Fenofibrate and Telmisartan in the Management of Abdominal Aortic Aneurysm.

Curr Drug Targets

Queensland Research Centre for Peripheral Vascular Disease; College of Medicine and Dentistry, James Cook University, Townsville QLD 4811, Australia.

Published: October 2019

AI Article Synopsis

  • This mini-review discusses the potential use of fenofibrate and telmisartan in clinical trials aimed at slowing abdominal aortic aneurysm (AAA) growth.
  • Research indicates that both drugs may reduce factors contributing to AAA development, such as inflammation and specific protein levels in the aorta.
  • Ongoing randomized controlled trials are evaluating these medications to determine their efficacy in AAA patients as a new treatment option.*

Article Abstract

Objective: This mini-review provides the rationale and updated progress for ongoing randomized controlled trials assessing fenofibrate and telmisartan efficacy to limit abdominal aortic aneurysm (AAA) growth.

Methods/results: There remains an urgent need to identify a drug therapy that will limit AAA growth.

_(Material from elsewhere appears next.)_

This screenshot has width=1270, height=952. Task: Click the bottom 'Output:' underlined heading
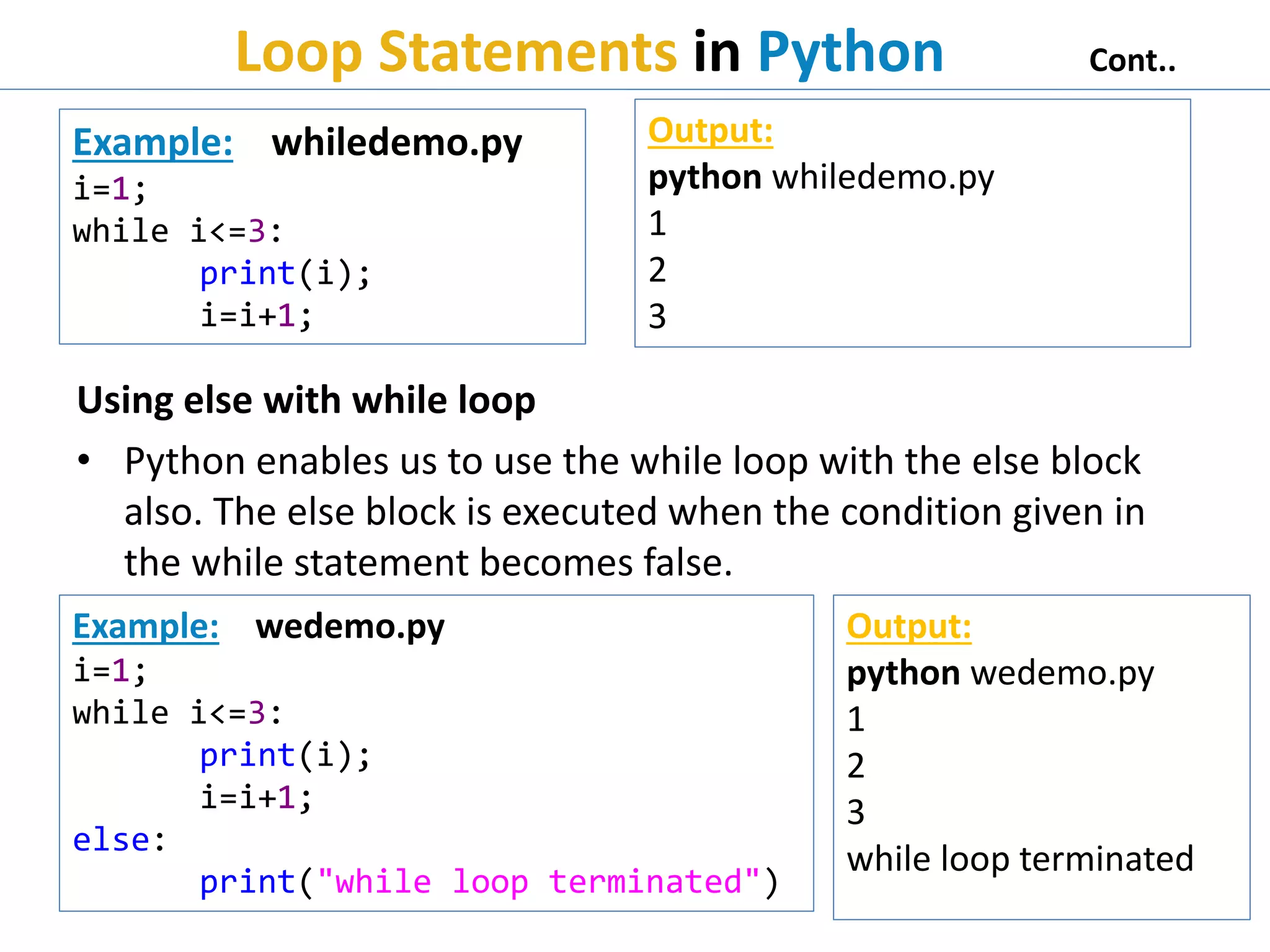[x=908, y=627]
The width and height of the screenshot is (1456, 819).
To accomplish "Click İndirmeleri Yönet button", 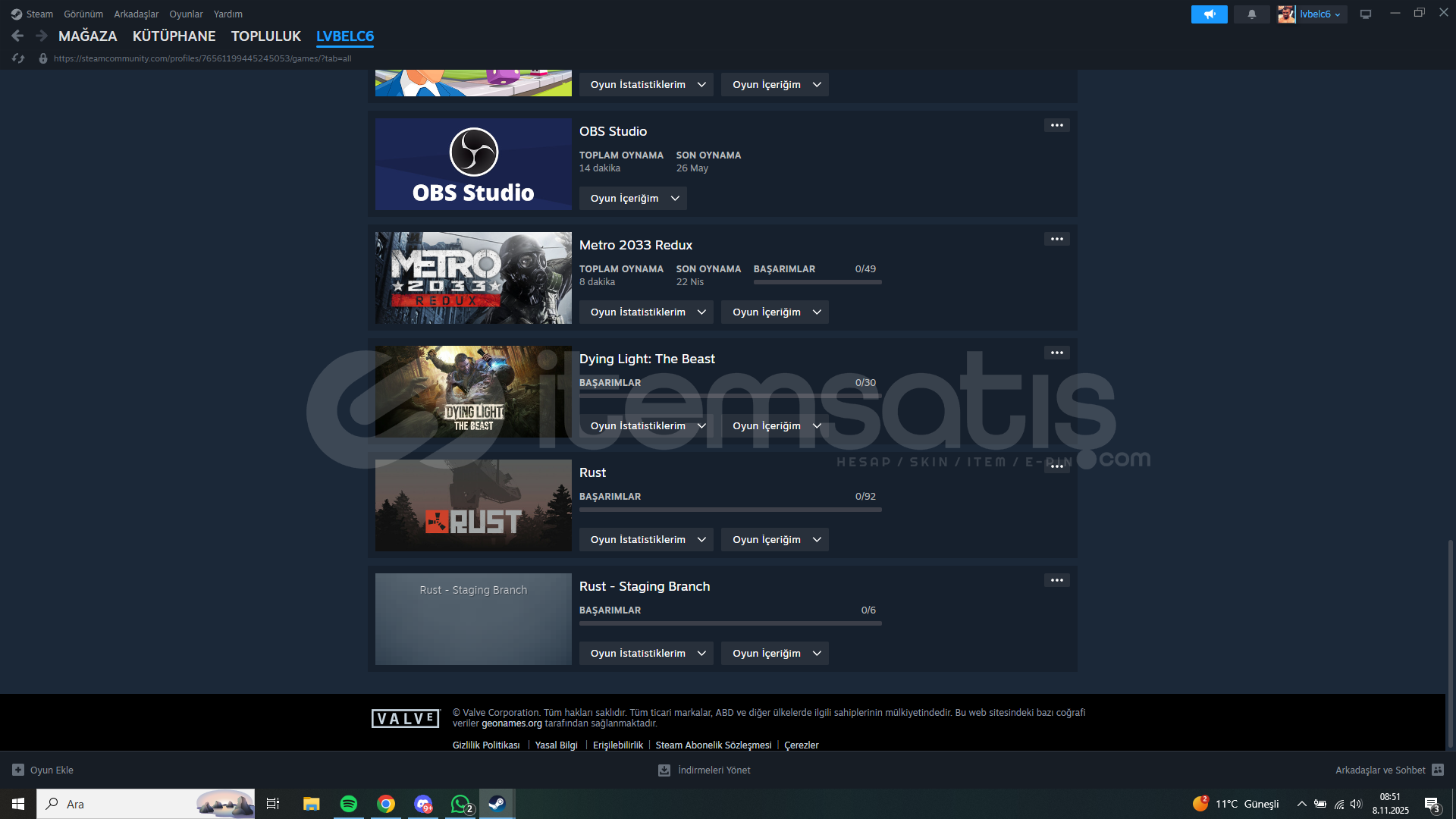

Data from preclinical and human studies indicate that fenofibrate and telmisartan have the potential to slow aortic destruction. Fenofibrate has been shown to reduce serum and tissue levels of the proinflammatory protein osteopontin, as well as reducing macrophage recruitment to the aortic wall, both of which are integral processes in the development and progression of AAAs. Telmisartan acts via blockade of the angiotensin II receptor, type 1, and also as a peroxisome proliferator-activated receptor gamma agonist. In turn, this inhibits the production of a range of biomarkers associated with AAA progression, including transforming growth factor-beta one, osteoprotegerin, osteopontin and matrix metalloproteinase- 9. Based on these findings, there are currently three randomized controlled trials assessing both fenofibrate and telmisartan as potential interventions to limit aneurysm growth in AAA patients.

Conclusion: Fenofibrate and telmisartan have potential as repurposed medications to limit AAA growth, and randomized trials for further assessment in AAA patients are ongoing.